======== DOCUMENT TEXT

The European Bank for Reconstruction and Development (EBRD) has announced the launch of a pilot project in Ukraine to provide assistance in creation of online courts to consider small claims (EUR 5,000-10,000), which is then planned to be extended to other countries.
"The project starts in Ukraine, where 49% of companies surveyed in Kyiv said that the courts are the main or very serious obstacle to their activities," the bank said in a press release on Thursday.
As explained by the EBRD, online courts involve a remote dispute resolution procedure, ranging from filing a claim and ending with a decision.
"These courts are available directly to litigants and their representatives, and are complemented by services and tools to facilitate access to justice and participation in the trial," the release said.
As a first step, the EBRD is launching a comprehensive assessment of court performance and performance standards based on the best international, European and national commercial court practices. These standards will set performance targets for the concept and development plan for online courts, which will be developed in the second phase, highlighting the necessary legal, technical and budgetary prerequisites for their creation. The concept and roadmap developed at the second stage for Ukraine can be replicated in other economies where the EBRD invests, the report explains.

================

• **WHAT YOU ARE ASKED TO DO**
Reproduce word for word the part of the article on the EBRD online courts project that begins at the words "As a first step, the" and ends after the words "the report explains.". The material that follows isn't needed for this work.

======== PROVIDED MATERIAL

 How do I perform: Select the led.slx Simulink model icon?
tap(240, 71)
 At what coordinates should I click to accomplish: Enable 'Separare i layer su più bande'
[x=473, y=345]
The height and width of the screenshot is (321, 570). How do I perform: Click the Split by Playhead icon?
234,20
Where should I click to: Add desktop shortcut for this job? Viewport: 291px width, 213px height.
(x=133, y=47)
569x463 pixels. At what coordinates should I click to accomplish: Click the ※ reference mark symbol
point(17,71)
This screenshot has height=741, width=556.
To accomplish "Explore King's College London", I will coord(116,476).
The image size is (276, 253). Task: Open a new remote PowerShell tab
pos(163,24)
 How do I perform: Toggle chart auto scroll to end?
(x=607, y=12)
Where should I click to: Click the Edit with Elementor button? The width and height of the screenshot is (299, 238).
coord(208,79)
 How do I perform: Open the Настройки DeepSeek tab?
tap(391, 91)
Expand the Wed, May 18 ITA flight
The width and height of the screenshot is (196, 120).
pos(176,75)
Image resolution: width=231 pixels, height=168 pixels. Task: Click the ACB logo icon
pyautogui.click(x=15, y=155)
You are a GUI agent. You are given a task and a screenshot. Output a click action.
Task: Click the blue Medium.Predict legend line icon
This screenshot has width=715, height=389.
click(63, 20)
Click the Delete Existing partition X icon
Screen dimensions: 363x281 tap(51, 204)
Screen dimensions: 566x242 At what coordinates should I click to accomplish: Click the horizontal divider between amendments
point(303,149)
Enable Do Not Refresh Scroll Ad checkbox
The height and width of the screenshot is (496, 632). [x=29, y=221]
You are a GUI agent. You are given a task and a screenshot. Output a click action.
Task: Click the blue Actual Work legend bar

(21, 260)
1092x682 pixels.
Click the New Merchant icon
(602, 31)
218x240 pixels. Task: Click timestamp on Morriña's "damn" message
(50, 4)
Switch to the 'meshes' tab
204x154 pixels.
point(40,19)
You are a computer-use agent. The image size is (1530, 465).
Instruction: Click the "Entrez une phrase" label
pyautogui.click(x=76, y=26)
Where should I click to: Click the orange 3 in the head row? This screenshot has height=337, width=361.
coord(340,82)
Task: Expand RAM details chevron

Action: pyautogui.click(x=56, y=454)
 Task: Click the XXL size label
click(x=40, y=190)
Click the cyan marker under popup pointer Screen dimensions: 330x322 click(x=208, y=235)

================

• **OUTPUT FOR THIS TASK**
As a first step, the EBRD is launching a comprehensive assessment of court performance and performance standards based on the best international, European and national commercial court practices. These standards will set performance targets for the concept and development plan for online courts, which will be developed in the second phase, highlighting the necessary legal, technical and budgetary prerequisites for their creation. The concept and roadmap developed at the second stage for Ukraine can be replicated in other economies where the EBRD invests, the report explains.